The cons are about sophistication rather than functionality. Oura's recovery-score modelling, sleep-stage accuracy validation, and women's-health features are several generations ahead. Ultrahuman's metabolic-context overlays and dynamic glucose-aware features (if you also wear their CGM) aren't matchable in Zepp. For users whose primary interest is reading the data deeply rather than seeing it at all, this matters.
How it compares
| Ring | UK price | Subscription | Battery | Best for |
|---|---|---|---|---|
| Amazfit Helio Ring | ~£279 | None | 4-7 days | Budget-conscious + Amazfit ecosystem users |
| Oura Ring 4 | ~£349 + £5.99/mo | Required for full features | 4-5 days | Best overall data sophistication |
| Ultrahuman Ring Air | ~£329 | None | 6 days | Metabolic-health focused users |
| RingConn Gen 2 | ~£259 | None | 10-12 days | Best battery life, value tier |
| Samsung Galaxy Ring | ~£399 | None | 6-7 days | Samsung ecosystem users |
Subscription model: where the Helio actually wins
Oura's subscription is £5.99/mo or £71.88/year. Over a three-year ownership window — realistic for a smart ring — Oura's total cost is approximately £349 + £215 = £564. The Helio's three-year total is the one-off £279. That's a £285 saving over three years, before any discount on the Helio's launch price.
This is the strongest framing for the Helio's value proposition. The Oura is a more sophisticated product; whether the sophistication is worth ~£285 over three years is the real decision. For users who track basics (sleep, recovery, activity), the answer for many is no. For users who deeply read recovery-score nuance and women's-health features, the answer is yes.
Who the Helio Ring is and isn't for
Strong fit for:
- Budget-conscious smart-ring buyers who want subscription-free pricing from an established brand
- Existing Amazfit watch owners — the Zepp ecosystem integration is real and useful
- Casual sleep + activity trackers who don't need recovery-score depth or women's-health features
- Users who want titanium build quality at the £279 price point rather than the £349+ tier
Less suitable for:
- Users wanting the deepest sleep-stage accuracy and recovery-score modelling — Oura is still ahead
- Apple-first or Garmin-first users — the Zepp app integration advantage doesn't apply
- Buyers who want the longest battery life — RingConn Gen 3 is the category leader
- Anyone for whom women's-health tracking is the primary use case — Oura's category lead here is substantial
Frequently asked questions
Is the Amazfit Helio Ring really subscription-free?

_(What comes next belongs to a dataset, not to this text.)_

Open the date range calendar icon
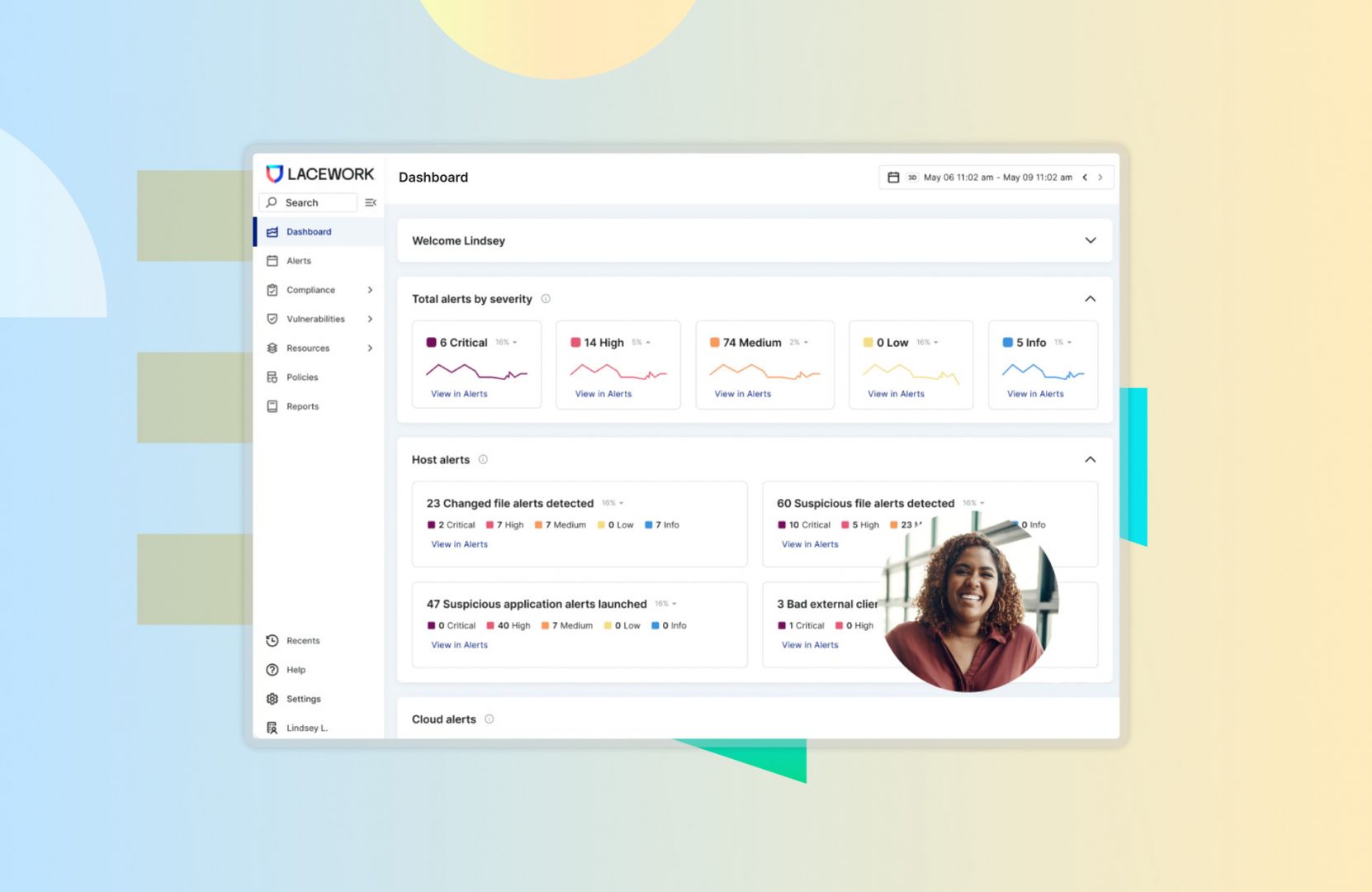Viewport: 1372px width, 892px height. 893,178
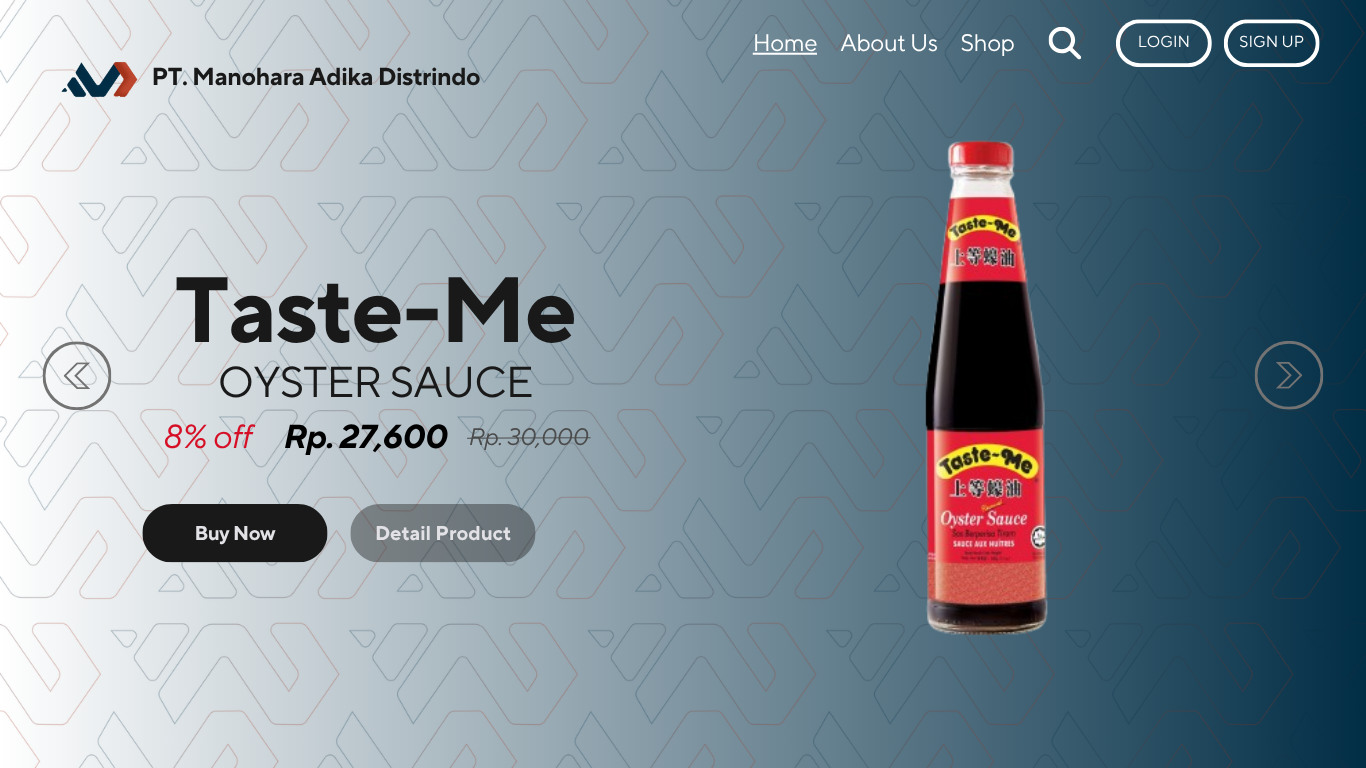Open the Shop menu item
The image size is (1366, 768).
click(987, 43)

How does it compare to the Oura Ring 4 on sleep accuracy?
Do I need an Amazfit watch to use it?
What's the warranty and UK support like?
Will it work with Apple Health or Google Fit?
Check current Amazfit Helio Ring price
Often discounted on Amazon UK and Amazfit's direct store during seasonal sales — worth comparing both before buying.
Pros & Cons
Pros
- Genuine no-subscription pricing — every feature unlocked at purchase
- Strong battery life (4-day typical, up to 7 days at low polling)
- Lightweight ~3g titanium build with PVD finishes
- Zepp app integration is a real plus if you already own Amazfit gear
- UK availability and pricing competitive at the mid-tier
Cons
- Zepp app interface lags Oura and Ultrahuman in polish and recovery-score sophistication
- Sleep-stage accuracy not as well-validated as Oura in independent testing
- No active spot-check SpO2 — overnight monitoring only
- Limited third-party integration (Apple Health, Google Fit only)
- Sizing kit is essential — fewer sizes available than competitors
Our Verdict
The Amazfit Helio Ring earns 4.0/5 — the strongest mid-tier subscription-free option for UK buyers who either already own an Amazfit watch (and want the Zepp ecosystem) or are budget-conscious and willing to accept a less-polished app in exchange for one-off pricing. Not the best overall ring on the UK market in 2026, but the best at its price point under the no-subscription constraint.